ARTIFISIAL atau artificial arti bahasanya buatan, palsu, bukan sebenarnya. Mirip dengan yang asli. Jangan jadikan yang artifisial menjadi asli dan yang asli menjadi artifisial.
Dunia modern saat ini menginginkan segalanya serba instan, cepat tanpa ruwet. Para pebisnis pun menangkap hal itu dengan menyediakan yang artifisial, produk buatan yang mirip dengan aslinya.
Misalnya, mie instan. Begitu banyak merek mie instan dengan berbagai varian rasa. Nilai persaingannya satu: menawarkan rasa artifisial yang sangat mirip aslinya.
Ada mie instan rasa soto, rasa rendang, rasa kari, rasa ayam, rasa bakso, dan lainnya. Siapa yang bisa menyuguhkan rasa yang lebih mirip aslinya, dialah yang akan menang.

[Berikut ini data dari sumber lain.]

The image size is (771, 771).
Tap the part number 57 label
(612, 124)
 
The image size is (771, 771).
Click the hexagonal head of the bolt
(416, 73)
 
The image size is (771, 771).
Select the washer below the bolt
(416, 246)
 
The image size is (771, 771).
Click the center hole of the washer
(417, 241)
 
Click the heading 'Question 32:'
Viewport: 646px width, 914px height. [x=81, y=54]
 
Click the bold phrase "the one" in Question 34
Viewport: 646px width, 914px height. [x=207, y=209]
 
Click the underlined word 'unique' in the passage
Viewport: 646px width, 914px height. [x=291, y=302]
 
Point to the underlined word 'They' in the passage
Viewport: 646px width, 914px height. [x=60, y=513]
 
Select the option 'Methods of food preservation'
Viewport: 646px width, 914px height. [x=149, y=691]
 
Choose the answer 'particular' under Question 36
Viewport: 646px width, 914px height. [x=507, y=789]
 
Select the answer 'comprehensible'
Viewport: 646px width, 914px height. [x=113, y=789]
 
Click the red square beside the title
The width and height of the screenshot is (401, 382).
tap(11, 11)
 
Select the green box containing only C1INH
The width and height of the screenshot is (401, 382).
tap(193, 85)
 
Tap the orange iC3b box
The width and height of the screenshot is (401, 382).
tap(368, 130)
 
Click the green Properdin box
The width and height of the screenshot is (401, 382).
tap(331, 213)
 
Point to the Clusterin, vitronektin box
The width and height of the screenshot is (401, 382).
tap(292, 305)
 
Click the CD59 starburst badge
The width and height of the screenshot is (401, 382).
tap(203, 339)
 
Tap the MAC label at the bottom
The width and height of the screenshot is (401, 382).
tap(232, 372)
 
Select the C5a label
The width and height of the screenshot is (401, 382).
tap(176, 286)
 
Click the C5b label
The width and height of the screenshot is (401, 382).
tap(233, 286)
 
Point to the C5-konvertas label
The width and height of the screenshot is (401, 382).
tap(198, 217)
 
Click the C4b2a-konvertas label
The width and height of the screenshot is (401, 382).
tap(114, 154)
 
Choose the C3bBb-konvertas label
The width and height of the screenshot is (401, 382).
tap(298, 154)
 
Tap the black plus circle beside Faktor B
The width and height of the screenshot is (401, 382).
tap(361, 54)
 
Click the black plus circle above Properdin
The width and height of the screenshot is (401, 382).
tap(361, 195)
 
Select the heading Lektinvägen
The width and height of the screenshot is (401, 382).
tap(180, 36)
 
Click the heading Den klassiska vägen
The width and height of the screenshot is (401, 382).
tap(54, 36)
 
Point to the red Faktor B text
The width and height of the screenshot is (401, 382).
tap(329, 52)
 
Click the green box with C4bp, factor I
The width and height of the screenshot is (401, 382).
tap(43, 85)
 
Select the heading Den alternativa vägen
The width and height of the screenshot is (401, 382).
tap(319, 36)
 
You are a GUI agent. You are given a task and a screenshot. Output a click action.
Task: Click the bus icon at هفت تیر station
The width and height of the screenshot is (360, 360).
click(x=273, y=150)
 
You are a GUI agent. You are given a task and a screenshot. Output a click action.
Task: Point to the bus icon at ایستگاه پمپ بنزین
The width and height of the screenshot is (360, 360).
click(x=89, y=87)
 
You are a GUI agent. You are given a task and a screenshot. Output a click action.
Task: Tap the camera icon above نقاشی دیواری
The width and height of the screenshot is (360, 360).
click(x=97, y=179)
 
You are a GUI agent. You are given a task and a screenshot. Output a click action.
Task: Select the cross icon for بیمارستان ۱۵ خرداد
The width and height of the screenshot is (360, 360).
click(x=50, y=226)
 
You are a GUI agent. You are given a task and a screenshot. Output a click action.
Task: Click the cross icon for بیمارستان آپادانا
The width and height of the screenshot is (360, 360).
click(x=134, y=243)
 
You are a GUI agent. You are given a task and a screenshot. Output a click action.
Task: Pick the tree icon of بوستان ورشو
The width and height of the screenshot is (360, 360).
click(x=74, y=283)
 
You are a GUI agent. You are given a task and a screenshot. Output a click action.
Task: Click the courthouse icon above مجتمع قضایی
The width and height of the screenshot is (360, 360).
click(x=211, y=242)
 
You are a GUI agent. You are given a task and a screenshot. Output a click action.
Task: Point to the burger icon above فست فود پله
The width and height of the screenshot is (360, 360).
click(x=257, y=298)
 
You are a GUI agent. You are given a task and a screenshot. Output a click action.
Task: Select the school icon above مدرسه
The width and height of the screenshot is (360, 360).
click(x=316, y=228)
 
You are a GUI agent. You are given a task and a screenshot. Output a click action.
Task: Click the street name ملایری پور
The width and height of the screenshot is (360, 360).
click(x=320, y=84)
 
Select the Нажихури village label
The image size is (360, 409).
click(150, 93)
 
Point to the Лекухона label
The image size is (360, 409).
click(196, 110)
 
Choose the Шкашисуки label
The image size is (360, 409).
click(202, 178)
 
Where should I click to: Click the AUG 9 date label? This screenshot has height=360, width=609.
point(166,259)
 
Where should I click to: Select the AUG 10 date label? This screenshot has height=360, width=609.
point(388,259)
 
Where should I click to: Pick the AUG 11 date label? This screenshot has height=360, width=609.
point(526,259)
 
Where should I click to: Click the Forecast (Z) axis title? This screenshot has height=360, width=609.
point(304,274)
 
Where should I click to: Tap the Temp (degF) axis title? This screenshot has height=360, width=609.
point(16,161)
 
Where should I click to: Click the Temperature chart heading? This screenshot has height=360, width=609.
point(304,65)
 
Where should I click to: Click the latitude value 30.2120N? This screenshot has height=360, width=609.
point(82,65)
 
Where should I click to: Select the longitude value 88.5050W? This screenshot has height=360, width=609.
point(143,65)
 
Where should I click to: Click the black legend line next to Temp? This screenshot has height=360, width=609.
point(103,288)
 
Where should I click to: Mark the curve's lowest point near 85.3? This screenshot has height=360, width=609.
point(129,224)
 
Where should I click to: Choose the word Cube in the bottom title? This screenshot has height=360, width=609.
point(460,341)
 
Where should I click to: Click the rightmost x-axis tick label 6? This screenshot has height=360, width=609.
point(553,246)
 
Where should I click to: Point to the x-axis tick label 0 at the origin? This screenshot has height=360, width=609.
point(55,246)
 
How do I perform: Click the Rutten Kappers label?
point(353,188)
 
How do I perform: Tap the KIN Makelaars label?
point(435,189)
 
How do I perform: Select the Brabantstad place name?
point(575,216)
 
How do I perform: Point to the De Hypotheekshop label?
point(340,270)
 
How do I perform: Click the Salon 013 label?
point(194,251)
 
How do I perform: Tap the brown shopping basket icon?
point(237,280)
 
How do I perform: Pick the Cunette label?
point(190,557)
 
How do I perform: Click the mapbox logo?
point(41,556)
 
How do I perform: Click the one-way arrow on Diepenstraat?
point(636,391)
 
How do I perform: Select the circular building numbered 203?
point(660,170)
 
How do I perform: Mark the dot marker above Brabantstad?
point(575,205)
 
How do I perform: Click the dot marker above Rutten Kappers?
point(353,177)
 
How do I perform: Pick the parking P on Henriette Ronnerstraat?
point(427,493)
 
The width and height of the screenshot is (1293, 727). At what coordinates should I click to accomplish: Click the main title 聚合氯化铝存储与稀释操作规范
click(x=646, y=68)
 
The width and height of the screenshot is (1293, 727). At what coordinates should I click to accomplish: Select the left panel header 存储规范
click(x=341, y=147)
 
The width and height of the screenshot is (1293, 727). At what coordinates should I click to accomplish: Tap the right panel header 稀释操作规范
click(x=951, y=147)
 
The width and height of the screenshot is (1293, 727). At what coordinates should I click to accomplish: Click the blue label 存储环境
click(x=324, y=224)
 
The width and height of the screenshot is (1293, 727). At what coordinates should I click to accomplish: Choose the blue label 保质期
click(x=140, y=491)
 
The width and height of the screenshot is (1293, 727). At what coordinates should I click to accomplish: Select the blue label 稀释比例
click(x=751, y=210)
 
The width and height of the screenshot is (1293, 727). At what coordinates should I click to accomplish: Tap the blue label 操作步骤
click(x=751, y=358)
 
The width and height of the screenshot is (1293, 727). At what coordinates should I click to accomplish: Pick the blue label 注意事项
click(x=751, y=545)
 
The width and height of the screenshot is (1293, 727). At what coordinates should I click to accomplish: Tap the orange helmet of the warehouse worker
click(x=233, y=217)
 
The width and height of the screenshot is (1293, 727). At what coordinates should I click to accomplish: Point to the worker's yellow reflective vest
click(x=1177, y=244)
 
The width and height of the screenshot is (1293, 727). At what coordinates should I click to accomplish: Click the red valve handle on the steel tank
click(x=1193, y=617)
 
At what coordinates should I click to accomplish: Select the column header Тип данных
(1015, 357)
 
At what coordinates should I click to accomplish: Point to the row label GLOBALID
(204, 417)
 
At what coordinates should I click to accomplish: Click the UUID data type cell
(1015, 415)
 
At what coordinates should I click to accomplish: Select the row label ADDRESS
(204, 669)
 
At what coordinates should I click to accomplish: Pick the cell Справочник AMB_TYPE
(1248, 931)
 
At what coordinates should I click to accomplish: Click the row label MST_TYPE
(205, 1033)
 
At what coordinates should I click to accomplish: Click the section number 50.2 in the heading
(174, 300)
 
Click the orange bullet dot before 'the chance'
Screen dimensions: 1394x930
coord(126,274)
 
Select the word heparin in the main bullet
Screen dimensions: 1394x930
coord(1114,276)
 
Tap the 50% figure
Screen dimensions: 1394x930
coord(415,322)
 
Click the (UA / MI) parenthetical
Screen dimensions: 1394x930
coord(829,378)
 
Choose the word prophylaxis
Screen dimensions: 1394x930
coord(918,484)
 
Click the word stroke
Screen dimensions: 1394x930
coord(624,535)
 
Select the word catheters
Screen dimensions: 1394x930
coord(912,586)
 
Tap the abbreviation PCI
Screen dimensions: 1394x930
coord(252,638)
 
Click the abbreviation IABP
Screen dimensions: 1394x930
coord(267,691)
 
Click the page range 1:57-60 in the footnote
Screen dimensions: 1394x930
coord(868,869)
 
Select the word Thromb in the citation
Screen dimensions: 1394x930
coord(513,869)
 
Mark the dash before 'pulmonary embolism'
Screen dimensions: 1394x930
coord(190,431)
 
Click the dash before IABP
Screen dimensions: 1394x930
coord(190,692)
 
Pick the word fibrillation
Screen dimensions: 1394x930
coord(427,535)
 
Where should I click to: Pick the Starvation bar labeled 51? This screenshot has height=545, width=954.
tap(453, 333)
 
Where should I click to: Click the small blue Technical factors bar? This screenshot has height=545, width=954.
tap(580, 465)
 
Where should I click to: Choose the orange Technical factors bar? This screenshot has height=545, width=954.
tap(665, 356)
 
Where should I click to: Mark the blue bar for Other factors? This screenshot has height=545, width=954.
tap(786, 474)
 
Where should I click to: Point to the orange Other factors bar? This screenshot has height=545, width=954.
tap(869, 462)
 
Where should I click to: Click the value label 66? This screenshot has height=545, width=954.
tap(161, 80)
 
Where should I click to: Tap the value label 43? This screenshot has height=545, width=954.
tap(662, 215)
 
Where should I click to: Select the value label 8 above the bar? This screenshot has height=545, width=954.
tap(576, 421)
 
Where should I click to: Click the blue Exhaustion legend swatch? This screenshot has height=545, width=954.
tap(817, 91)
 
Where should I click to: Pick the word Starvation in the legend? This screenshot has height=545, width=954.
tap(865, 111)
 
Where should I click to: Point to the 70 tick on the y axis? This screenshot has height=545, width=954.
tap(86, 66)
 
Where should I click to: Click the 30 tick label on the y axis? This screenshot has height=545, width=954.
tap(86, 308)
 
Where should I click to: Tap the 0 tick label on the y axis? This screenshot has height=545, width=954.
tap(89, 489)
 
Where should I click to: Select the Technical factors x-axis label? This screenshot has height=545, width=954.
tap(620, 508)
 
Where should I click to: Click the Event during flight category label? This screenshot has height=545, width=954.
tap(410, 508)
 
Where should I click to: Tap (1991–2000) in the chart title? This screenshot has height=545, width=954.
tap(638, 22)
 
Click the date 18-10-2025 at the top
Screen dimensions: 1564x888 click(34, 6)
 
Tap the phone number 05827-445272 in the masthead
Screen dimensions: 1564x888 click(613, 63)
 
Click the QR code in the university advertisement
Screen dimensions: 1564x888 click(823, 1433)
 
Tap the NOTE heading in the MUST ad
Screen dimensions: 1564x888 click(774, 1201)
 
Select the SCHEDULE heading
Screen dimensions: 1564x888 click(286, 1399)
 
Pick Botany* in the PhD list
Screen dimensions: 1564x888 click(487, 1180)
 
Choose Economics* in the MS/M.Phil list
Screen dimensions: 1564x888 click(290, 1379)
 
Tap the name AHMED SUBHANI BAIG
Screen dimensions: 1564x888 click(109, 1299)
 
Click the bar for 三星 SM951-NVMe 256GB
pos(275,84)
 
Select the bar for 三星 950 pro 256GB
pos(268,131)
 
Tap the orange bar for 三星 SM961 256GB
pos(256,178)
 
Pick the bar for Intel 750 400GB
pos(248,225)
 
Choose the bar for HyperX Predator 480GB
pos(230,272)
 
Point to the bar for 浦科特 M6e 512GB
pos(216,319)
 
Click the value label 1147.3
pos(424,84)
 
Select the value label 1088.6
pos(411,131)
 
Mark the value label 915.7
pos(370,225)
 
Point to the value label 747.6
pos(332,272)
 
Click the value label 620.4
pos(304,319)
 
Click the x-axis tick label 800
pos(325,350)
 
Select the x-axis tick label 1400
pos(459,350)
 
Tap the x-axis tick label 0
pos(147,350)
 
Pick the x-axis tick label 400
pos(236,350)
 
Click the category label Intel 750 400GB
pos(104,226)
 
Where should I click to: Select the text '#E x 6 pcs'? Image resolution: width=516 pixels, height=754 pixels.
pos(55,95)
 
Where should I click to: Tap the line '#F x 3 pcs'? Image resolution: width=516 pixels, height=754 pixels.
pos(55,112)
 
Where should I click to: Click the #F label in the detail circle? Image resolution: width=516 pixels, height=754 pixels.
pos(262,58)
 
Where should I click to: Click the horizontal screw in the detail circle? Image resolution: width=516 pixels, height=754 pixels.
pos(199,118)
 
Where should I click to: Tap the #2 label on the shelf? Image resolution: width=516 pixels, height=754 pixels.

Jadi, jangan bayangkan kalau di pabrik mie instan itu ada olahan aneka soto, rendang, ayam, bakso, dan lainnya. Karena mereka hanya memproduksi rasa miripnya. Yang mirip tentu tidak akan pernah asli.
Hal yang sama juga berlangsung di dunia olahan minuman. Ada rasa jeruk, rasa apel, dan rasa-rasa lainnya. Dan jangan bayangkan kalau di pabrik itu banyak jeruk yang diolah sebagai bahan minuman itu.
Artifisial juga masuk dalam dunia penampilan diri. Mulai dari aneka bedak, lipstik, cream pemutih, dan lainnya.
Disebut artifisial karena tidak terjadi sesungguhnya. Karena itulah iklan produknya selalu menyebut, ‘Anda akan terlihat cantik.’ Atau, ‘Anda akan tampak putih.’ Dan lainnya. Jadi, efeknya juga artifisial: terlihat cantik dan tampak putih. Bukan cantik dan putih sesungguhnya.
Itulah mungkin hikmahnya kenapa Allah mewajibkan wanita menutup aurat kecuali wajah dan telapak tangan: agar yang artifisial tidak dominan atau hampir menjadi asli. Karena jika tidak menutup aurat, akan begitu banyak tuntutan untuk menggunakan artifisial lebih besar dan banyak lagi.
Apa dampaknya jika salah proporsional tentang artifisial? Di antaranya adalah seseorang akan teralienasi dengan dirinya sendiri. Dia seperti menjadi orang lain yang dijadikan objek obsesinya.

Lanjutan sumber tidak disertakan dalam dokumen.